Exercise passage:
┏━━
Archive for March, 2013

USA: Over The Fiscal Cliff

Sunday, March 3rd, 2013

There is something very serious happening in America. It is not just to do with money, although money is the catalyst. It is to do with democracy and government. It is not to do with government at every level. Democracy is the engine of almost every strata of public administration and leadership at State and local level and it works very well. What does not work any longer is Federal government. It was set up by people who could not agree either its function or its reach, who settled on a compromise which is so full of checks and balances that only if one party is in the majority in all its institutions can it function. This produced turmoil initially ending in civil war. Lincoln established the Washington government as the power in the land, but without reform of its instruments. These are now unable to cope with the complexity of a modern state in a globalised world.
┗━━
Task objective: Reproduce the post on the failings of America's federal government in full, word for word.

Data extract:
┏━━
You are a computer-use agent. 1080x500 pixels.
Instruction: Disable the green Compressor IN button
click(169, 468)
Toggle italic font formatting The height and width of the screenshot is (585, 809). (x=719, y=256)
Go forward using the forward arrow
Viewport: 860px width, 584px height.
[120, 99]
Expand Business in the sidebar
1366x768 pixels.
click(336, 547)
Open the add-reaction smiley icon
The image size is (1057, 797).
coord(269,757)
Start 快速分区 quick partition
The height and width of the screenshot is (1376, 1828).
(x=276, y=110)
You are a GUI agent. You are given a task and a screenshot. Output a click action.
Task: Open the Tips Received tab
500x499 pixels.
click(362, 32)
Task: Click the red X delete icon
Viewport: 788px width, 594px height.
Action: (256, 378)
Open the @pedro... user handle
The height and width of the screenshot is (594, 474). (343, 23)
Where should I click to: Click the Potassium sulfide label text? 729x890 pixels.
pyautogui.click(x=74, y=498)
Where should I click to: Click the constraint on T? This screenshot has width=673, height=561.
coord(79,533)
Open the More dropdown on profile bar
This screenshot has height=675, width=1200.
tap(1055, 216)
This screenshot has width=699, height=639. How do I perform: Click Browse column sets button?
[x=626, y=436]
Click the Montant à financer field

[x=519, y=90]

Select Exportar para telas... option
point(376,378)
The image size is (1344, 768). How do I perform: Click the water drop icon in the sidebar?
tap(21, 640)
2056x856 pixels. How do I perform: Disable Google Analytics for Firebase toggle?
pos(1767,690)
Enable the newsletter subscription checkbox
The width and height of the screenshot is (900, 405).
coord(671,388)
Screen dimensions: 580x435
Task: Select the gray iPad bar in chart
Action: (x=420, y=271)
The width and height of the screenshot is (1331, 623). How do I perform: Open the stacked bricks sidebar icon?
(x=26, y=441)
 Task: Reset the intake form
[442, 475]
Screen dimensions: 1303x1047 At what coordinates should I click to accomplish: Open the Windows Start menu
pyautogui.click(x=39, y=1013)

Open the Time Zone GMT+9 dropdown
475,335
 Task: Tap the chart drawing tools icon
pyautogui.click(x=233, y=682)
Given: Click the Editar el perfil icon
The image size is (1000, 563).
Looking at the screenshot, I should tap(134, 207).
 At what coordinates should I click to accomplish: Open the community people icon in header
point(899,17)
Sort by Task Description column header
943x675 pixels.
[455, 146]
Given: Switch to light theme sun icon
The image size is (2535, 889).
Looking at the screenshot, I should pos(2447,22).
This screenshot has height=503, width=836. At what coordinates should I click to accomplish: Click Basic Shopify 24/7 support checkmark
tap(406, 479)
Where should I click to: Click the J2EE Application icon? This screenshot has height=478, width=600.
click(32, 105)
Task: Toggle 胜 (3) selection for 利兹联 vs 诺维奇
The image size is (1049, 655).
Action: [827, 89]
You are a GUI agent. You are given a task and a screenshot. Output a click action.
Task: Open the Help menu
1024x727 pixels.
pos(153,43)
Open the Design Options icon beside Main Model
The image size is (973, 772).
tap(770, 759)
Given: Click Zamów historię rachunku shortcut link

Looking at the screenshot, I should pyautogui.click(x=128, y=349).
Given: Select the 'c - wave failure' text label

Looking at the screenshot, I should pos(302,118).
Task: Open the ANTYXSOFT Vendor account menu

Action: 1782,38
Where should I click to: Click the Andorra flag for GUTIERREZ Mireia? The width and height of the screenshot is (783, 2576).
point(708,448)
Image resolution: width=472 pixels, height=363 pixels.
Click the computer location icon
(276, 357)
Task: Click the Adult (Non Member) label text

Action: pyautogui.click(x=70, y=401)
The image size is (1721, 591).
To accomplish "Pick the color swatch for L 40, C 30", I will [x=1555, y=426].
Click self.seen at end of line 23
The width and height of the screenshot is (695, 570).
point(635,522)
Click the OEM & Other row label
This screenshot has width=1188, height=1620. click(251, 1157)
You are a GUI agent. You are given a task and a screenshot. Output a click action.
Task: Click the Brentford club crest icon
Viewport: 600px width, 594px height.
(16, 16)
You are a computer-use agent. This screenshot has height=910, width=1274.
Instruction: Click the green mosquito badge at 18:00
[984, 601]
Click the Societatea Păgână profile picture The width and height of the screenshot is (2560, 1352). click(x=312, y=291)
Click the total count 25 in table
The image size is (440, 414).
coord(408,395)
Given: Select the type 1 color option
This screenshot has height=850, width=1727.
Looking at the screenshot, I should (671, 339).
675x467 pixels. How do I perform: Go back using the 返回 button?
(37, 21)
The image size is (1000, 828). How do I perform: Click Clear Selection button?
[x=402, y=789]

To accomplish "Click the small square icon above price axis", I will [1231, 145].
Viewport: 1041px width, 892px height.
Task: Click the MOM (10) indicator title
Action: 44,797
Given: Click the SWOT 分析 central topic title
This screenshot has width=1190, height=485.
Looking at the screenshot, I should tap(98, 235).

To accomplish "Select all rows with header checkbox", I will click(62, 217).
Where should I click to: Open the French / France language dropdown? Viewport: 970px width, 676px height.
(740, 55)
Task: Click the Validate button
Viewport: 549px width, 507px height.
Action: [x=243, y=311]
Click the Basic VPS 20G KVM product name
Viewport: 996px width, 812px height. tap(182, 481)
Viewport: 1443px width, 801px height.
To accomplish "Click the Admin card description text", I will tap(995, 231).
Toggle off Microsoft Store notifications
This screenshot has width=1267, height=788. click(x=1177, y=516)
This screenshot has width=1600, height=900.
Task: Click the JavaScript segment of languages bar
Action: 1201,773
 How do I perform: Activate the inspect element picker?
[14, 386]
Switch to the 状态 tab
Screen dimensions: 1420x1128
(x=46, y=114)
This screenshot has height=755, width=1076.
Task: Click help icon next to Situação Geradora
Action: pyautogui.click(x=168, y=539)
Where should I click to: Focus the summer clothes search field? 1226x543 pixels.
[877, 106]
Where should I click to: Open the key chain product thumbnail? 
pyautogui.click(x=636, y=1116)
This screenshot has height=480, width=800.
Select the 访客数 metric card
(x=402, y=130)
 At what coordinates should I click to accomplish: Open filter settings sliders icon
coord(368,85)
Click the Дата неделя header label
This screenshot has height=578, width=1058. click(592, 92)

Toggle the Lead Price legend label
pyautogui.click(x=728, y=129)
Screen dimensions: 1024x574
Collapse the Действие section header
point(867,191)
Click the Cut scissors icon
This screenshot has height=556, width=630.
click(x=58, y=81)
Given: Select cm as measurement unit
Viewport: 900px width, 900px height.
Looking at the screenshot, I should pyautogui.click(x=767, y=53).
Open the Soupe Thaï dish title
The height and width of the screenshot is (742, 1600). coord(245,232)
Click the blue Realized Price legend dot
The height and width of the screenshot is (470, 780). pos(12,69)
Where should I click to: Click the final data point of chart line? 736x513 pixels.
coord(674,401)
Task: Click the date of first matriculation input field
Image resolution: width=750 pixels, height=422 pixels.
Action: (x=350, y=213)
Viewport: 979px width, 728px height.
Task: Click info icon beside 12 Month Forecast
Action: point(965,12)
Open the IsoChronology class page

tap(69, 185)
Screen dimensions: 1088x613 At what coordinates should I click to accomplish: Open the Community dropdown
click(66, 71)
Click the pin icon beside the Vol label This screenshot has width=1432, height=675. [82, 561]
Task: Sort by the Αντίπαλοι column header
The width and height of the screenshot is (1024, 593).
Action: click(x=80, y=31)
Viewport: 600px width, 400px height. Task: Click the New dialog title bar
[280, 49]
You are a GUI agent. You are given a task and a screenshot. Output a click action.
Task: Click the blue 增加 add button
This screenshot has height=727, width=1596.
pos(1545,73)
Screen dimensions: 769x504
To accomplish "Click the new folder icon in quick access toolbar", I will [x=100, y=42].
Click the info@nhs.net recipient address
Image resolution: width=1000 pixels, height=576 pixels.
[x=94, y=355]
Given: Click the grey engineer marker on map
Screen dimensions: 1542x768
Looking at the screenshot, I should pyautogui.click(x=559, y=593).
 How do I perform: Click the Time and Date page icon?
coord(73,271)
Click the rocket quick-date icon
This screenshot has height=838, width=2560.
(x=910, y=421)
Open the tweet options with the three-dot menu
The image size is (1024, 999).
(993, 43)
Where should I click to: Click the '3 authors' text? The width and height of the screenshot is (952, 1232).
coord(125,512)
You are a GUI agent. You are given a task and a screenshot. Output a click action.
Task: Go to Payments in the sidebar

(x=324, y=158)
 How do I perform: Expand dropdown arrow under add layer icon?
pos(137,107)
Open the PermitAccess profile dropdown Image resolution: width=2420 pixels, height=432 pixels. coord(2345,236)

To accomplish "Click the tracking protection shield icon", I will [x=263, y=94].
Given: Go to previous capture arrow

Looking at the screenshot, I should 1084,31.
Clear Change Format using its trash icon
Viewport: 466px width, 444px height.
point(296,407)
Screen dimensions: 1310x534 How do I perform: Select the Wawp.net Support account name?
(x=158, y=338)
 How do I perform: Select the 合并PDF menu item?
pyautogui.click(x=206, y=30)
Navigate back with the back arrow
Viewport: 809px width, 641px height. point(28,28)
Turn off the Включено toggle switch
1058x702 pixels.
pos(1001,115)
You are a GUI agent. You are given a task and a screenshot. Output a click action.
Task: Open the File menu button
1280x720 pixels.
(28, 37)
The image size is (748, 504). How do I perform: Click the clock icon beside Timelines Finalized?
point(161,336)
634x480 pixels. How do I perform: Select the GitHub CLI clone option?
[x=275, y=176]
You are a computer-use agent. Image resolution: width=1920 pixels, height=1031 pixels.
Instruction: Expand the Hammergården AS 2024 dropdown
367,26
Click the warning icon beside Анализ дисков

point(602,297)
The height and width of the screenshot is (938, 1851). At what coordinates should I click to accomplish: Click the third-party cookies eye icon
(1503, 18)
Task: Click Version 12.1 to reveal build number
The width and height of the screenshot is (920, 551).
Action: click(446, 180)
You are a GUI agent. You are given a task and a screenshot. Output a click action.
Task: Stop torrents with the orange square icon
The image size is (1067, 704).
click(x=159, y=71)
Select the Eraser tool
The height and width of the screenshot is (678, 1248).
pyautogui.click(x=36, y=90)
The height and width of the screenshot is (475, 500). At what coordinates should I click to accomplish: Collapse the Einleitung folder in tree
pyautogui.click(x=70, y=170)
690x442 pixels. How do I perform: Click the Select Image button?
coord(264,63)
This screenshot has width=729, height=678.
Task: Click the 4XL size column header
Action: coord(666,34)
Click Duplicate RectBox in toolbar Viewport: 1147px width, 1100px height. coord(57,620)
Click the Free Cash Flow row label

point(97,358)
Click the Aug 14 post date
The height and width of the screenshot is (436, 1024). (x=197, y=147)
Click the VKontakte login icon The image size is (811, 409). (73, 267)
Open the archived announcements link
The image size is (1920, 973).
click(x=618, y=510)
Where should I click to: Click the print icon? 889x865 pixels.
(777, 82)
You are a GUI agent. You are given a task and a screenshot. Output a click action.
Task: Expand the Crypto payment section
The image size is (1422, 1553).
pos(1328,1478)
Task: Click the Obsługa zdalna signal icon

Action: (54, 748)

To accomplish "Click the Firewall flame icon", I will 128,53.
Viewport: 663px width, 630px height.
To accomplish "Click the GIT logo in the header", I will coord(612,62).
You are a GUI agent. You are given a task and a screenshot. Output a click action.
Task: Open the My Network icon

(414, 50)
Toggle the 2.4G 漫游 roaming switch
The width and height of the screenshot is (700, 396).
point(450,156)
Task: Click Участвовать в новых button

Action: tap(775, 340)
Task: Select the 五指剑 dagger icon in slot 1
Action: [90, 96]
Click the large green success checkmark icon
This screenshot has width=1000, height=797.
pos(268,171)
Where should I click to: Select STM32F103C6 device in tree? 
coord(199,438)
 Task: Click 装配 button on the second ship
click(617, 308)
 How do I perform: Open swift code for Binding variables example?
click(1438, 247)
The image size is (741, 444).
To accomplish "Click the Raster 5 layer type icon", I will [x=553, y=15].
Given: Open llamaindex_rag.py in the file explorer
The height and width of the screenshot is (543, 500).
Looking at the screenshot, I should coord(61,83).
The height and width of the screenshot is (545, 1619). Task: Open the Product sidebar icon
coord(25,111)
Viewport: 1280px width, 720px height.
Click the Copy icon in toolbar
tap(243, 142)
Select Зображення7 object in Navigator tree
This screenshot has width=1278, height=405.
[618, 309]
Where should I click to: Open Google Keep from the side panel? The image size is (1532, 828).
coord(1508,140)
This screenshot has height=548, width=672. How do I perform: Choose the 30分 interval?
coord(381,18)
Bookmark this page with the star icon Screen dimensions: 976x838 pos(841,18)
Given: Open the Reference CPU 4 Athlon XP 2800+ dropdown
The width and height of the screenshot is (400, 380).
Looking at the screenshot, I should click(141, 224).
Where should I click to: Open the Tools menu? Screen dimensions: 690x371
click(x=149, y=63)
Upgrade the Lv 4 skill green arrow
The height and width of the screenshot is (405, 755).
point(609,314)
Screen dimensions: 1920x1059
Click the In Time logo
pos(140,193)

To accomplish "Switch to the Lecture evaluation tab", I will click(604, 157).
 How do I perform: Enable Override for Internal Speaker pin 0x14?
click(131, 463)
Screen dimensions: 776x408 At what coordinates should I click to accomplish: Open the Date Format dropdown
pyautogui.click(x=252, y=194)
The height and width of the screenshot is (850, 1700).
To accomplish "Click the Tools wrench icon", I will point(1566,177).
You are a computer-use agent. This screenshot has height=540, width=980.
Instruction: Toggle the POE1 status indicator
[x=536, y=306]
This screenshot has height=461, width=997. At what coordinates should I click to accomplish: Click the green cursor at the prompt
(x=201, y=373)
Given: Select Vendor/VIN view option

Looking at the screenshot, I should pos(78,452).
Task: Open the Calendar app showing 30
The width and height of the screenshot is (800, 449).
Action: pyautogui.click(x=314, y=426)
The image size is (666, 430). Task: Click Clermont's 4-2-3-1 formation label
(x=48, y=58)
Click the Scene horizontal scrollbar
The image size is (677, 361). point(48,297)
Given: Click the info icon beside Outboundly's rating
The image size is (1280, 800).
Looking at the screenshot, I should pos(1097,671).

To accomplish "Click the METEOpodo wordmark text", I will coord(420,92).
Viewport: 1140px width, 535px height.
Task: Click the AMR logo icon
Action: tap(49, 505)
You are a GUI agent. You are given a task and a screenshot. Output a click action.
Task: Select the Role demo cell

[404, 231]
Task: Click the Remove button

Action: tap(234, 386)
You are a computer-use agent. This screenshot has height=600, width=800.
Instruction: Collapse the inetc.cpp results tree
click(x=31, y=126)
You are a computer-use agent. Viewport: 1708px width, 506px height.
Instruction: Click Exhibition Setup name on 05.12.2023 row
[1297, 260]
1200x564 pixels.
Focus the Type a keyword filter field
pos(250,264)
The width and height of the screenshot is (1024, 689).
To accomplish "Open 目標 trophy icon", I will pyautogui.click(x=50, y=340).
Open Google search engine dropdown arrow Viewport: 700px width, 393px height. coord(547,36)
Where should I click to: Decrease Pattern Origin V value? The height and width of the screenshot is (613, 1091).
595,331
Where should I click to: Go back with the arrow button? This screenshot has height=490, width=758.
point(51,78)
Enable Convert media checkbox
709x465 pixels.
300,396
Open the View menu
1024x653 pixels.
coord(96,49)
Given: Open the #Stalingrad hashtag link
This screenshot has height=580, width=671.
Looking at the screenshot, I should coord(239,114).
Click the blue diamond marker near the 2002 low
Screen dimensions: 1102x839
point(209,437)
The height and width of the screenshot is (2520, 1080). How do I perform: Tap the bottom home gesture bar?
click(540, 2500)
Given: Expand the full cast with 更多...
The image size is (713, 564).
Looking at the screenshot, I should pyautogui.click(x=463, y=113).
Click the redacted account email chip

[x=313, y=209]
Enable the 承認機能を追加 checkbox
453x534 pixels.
┗━━
Answer:
Archive for March, 2013

USA: Over The Fiscal Cliff

Sunday, March 3rd, 2013

There is something very serious happening in America. It is not just to do with money, although money is the catalyst. It is to do with democracy and government. It is not to do with government at every level. Democracy is the engine of almost every strata of public administration and leadership at State and local level and it works very well. What does not work any longer is Federal government. It was set up by people who could not agree either its function or its reach, who settled on a compromise which is so full of checks and balances that only if one party is in the majority in all its institutions can it function. This produced turmoil initially ending in civil war. Lincoln established the Washington government as the power in the land, but without reform of its instruments. These are now unable to cope with the complexity of a modern state in a globalised world.